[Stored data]
## Start
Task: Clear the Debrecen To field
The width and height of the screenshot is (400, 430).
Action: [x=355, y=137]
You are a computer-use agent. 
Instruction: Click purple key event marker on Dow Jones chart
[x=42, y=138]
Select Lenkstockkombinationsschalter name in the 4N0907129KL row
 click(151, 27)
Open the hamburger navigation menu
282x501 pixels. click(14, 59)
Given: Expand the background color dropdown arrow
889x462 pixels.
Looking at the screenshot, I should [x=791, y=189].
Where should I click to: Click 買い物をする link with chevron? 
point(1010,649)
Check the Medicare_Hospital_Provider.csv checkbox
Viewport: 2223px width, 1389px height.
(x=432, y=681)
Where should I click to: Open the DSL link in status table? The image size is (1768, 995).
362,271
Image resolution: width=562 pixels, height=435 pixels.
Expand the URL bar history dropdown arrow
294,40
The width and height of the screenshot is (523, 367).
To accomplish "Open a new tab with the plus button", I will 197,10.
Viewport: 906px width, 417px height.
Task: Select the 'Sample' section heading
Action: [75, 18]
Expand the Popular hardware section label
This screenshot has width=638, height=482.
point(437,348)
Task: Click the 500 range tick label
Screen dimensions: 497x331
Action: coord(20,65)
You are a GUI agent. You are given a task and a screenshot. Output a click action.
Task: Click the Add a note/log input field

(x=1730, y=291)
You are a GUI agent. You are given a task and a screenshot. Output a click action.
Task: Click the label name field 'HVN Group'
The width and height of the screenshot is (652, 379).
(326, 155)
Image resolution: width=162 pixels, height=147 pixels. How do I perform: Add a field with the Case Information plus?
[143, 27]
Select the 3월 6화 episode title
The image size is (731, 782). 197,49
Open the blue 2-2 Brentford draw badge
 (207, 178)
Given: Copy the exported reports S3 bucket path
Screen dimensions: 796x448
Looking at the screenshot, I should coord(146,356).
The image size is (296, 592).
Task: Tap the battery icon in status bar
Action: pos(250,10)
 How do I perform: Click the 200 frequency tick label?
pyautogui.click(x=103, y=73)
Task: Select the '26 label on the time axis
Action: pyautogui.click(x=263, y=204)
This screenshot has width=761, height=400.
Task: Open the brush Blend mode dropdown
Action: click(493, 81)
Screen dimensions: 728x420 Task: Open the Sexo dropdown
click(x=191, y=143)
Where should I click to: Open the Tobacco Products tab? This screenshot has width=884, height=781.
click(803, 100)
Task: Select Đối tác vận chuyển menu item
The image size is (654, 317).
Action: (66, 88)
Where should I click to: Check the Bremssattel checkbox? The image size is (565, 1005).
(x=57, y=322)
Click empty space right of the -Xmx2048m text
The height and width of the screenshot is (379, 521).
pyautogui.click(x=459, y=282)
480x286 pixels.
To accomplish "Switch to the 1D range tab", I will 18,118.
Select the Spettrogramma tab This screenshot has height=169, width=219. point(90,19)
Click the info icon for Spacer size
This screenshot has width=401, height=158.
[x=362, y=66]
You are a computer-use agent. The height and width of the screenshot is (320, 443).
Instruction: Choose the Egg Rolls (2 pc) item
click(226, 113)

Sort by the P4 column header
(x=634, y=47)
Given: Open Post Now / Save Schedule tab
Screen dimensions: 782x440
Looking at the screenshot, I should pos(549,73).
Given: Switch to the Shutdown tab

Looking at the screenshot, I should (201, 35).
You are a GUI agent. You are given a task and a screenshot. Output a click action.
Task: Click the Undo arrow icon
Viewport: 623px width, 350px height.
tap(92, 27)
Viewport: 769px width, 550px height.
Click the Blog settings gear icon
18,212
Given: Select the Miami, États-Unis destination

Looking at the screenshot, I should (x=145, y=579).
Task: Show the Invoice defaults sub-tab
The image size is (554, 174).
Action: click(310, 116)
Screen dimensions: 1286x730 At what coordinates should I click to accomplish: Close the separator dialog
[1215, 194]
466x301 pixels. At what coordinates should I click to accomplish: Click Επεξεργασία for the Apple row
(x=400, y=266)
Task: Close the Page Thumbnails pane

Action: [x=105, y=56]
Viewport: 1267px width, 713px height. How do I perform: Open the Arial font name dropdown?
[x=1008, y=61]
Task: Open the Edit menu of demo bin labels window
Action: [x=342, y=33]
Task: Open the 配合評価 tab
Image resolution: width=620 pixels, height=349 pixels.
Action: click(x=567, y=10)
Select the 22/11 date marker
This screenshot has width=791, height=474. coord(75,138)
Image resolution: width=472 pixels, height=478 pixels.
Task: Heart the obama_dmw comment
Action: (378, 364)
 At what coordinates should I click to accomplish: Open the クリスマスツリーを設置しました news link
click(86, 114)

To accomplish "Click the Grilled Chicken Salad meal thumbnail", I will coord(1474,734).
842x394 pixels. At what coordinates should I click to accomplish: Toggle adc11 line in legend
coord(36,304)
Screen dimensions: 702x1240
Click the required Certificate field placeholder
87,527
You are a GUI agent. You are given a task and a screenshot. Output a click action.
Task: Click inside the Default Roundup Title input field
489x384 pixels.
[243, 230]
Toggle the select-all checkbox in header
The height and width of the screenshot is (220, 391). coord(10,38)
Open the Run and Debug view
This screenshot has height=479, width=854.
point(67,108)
## End
▸ WORK TO BE COMPLETED
Lay out everything from the start of the rows down through the line containing "point(437,348)" as a Markdown table with two columns, Number and Content. Number each line and skip any blank lines.

▸ ANSWER
| Number | Content |
|---|---|
| 1 | Task: Clear the Debrecen To field |
| 2 | The width and height of the screenshot is (400, 430). |
| 3 | Action: [x=355, y=137] |
| 4 | You are a computer-use agent.  |
| 5 | Instruction: Click purple key event marker on Dow Jones chart |
| 6 | [x=42, y=138] |
| 7 | Select Lenkstockkombinationsschalter name in the 4N0907129KL row |
| 8 |  click(151, 27) |
| 9 | Open the hamburger navigation menu |
| 10 | 282x501 pixels. click(14, 59) |
| 11 | Given: Expand the background color dropdown arrow |
| 12 | 889x462 pixels. |
| 13 | Looking at the screenshot, I should [x=791, y=189]. |
| 14 | Where should I click to: Click 買い物をする link with chevron?  |
| 15 | point(1010,649) |
| 16 | Check the Medicare_Hospital_Provider.csv checkbox |
| 17 | Viewport: 2223px width, 1389px height. |
| 18 | (x=432, y=681) |
| 19 | Where should I click to: Open the DSL link in status table? The image size is (1768, 995). |
| 20 | 362,271 |
| 21 | Image resolution: width=562 pixels, height=435 pixels. |
| 22 | Expand the URL bar history dropdown arrow |
| 23 | 294,40 |
| 24 | The width and height of the screenshot is (523, 367). |
| 25 | To accomplish "Open a new tab with the plus button", I will 197,10. |
| 26 | Viewport: 906px width, 417px height. |
| 27 | Task: Select the 'Sample' section heading |
| 28 | Action: [75, 18] |
| 29 | Expand the Popular hardware section label |
| 30 | This screenshot has width=638, height=482. |
| 31 | point(437,348) |